Lecce è il suo mare: passeggiata di comunità a Torre Chianca, Spiaggiabella e Torre Rinalda

L’ultimo appuntamento si è svolto in mattinata

lecce è il suo mareLECCE – L’ultima giornata delle passeggiate di comunità realizzate dall’amministrazione comunale nell’ambito del percorso partecipato “Lecce è il suo mare” si è svolta tra Torre Chianca, Spiaggiabella, Torre Rinalda e il Parco di Rauccio. Come nelle altre marine ad animare le passeggiate sono stati i racconti dei residenti, l’indicazione precisa dei problemi e delle carenze che le marine soffrono, insieme al racconto e al recupero della storia e della bellezza dei luoghi.

Alle passeggiate ha partecipato il gruppo di lavoro di “Lecce è il suo mare”, il percorso partecipato che l’amministrazione comunale ha messo in campo per progettare la rigenerazione delle marine leccesi. In strada con i residenti, gli imprenditori e numerosi cittadini leccesi interessati a “riappropriarsi” dei luoghi, dei paesaggi e delle potenzialità della marine, l’assessore all’Urbanistica del Comune di Lecce Rita Miglietta e l’architetto Francesco Baratti.

Nella mattinata si è svolta la passeggiata di comunità da Torre Chianca a Spiaggiabella a Torre Rinalda. Un’immersione nelle problematiche sofferte dal tratto settentrionale del litorale leccese, ricco di problemi irrisolti ma anche di risorse ambientali e culturali molto preziose: dal bacino del fiume Idume allo splendido paesaggio delle dune di Torre Rinalda, dalle lunghe spiagge al Parco Regionale “Bosco e Paludi di Rauccio”, alle torri costiere. “Su questo tratto del litorale va ripristinato un equilibrio che sembra smarrito: quello tra gli spazi e la dinamicità degli elementi naturali, come le dune o il bacino dell’Idume e le residenze, il patrimonio abitativo stabile o stagionale, in molti casi nato senza una pianificazione – dichiara l’assessore Miglietta – Oggi abbiamo case di villeggiatura e case di residenza che sono insicure, a un passo dalle dune o dalle spiagge. Questa convivenza è complicata e va risolta con un disegno di lungo periodo. La rigenerazione può essere poi l’occasione per lavorare alla regimazione corretta dell’acqua: oggi è bastata mezz’ora di pioggia per allagare le strade“.

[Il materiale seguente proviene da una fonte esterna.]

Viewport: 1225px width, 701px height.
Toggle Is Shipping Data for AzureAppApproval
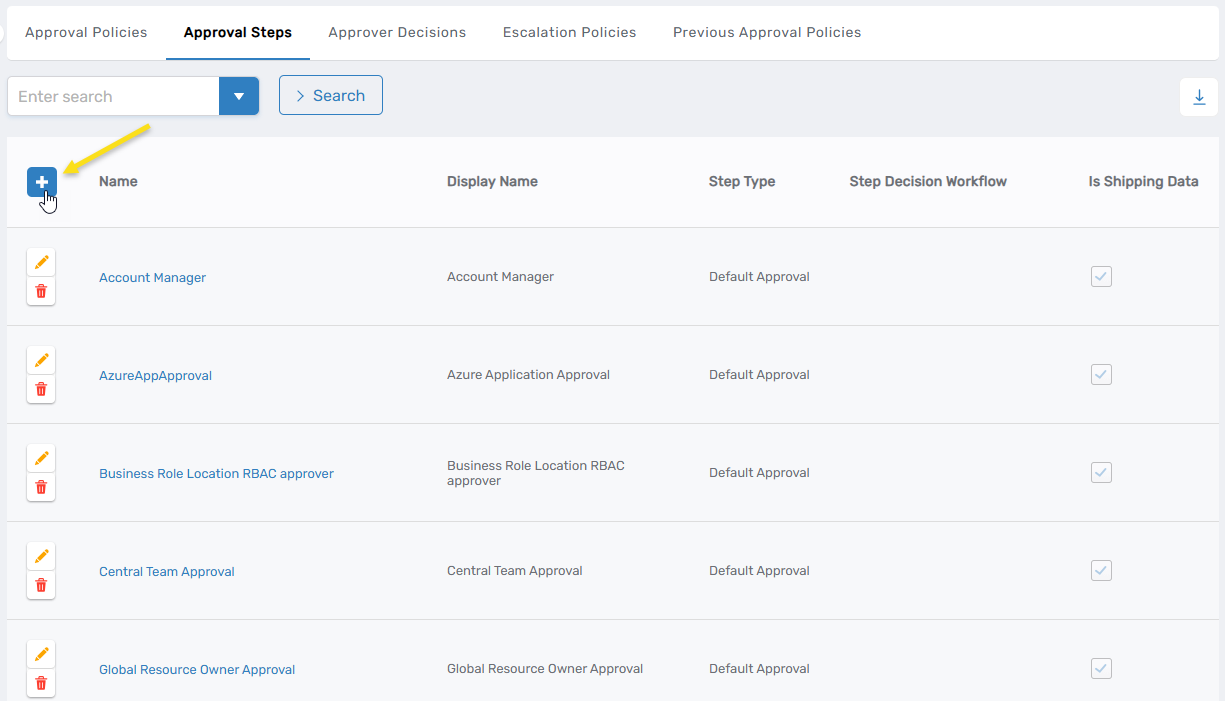(1101, 374)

Dal punto di vista della valorizzazione del patrimonio ambientale – continua Rita Miglietta – la rigenerazione può essere l’occasione per connettere le due sponde delle marine che si affacciano sull’Idume (Torre Chianca e Spiaggiabella) prevedendo collegamenti leggeri e sostenibili, destinati alla fruizione pedonale. È necessario poi ridare dignità alle torri costiere perché sono punti di riferimento del territorio e attorno ad esse si possono disegnare luoghi di aggregazione. E poi c’è un tema che ha anche fare con la qualità degli spazi pubblici che sono stati progettati anche recentemente che sono insicuri, poco manutenuti ed inefficaci rispetto alle necessità dei residenti e dei villeggianti.

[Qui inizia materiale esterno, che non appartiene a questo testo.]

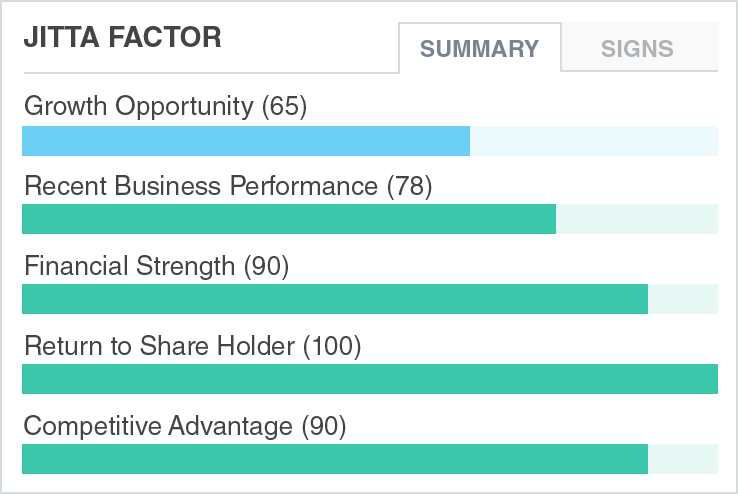This screenshot has width=738, height=494.
Task: Click the (100) score value
Action: click(x=332, y=346)
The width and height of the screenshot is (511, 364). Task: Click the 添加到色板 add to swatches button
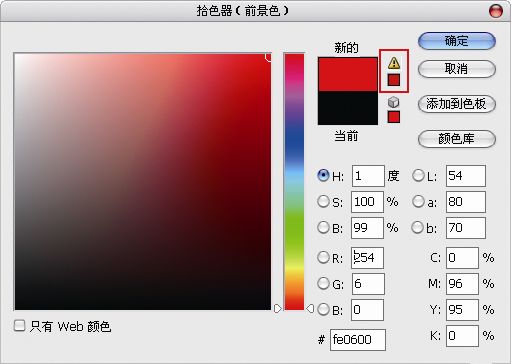click(457, 104)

Nel pomeriggio la passeggiata si è spostata all’interno del Parco regionale “Bosco e paludi di Rauccio”. Un’area di straordinario valore per la quale “va rafforzata la gestione per rendere gli itinerari di fruizione e di conoscenza del parco sempre più efficaci. C’è ancora tanta parte dei leccesi che non conosce il parco: lavorando sull’implementazione dei servizi che si possono offrire ai visitatori possiamo puntare a rendere più efficace questa grande risorsa per la città“.